Clondalkin Rugby Football Club (Irish: Cumann Rugbaí Chluain Dolcáin) is an Irish rugby club based in Clondalkin, Dublin, Ireland. It has a great reputation for being a progressive, family-oriented club as well as being one of Leinster’s fastest growing. The club is known across Ireland as ‘Clon’ or ‘CRFC’, and its grounds are located at Baldonnel, Clondalkin, Dublin 22 (D22 Y9H9). The club was previously located at Kingswood Cross from 1973 to 2022. The club colours are yellow and blue and these colours feature on the club's crest which also includes a round tower, in reference to the 8th century tower located in Clondalkin village.

History 
Clondalkin RFC was founded in 1973 by a group of rugby enthusiasts in this rapidly expanding area of Dublin. Their first game was against Old Kilcullen RFC and the outing confirmed that the potential existed for a rugby club in Clondalkin, so the club was formed and affiliated to the Leinster Branch. For the first five years, the club was based at Moyle Park College, one of the largest secondary schools in Clondalkin and the club adopted the school's colours as an acknowledgement of the support it received from the school in its formative years.

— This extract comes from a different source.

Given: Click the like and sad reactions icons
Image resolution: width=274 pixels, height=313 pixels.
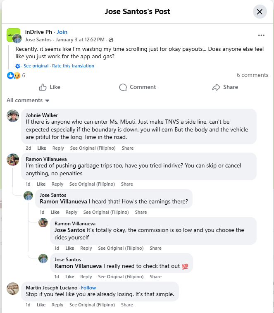Looking at the screenshot, I should (14, 75).
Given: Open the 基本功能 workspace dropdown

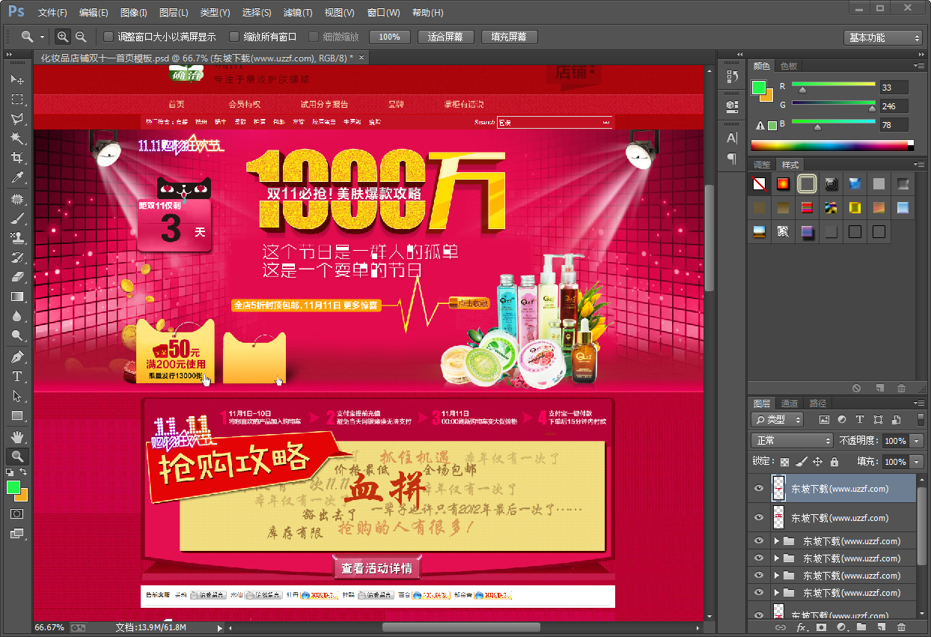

Gradually, the club began to expand, the number of teams in the club grew and a junior section was established. To cater for this expansion, the club purchased grounds at Kingswood Cross, thanks to the hard work and dedication of the committee and club members, and the invaluable support of local businesses and the community. Instrumental in the move was a local bank manager and club member, Paddy Gordon, after whom the grounds were named.

Present Day 
Owing to the outstanding growth and success of the club, in 2022, 'Clon' moved to new, larger grounds in the area, in order to facilitate the rapid expansion of the club. It currently has three senior men's teams, a senior women's team and a thriving youth and mini section featuring players from the ages of 5 up to 18 - boys and girls. The senior men's first team compete in Leinster League (J1) Division 2A, while the senior women's team compete in Division 2. Many current and former senior players now help to coach the youth and mini teams, developing the Clon stars of the future. Current Leinster star, James Lowe is a friend of, and regular visitor to, the club and gives tremendous encouragement to the club's young players.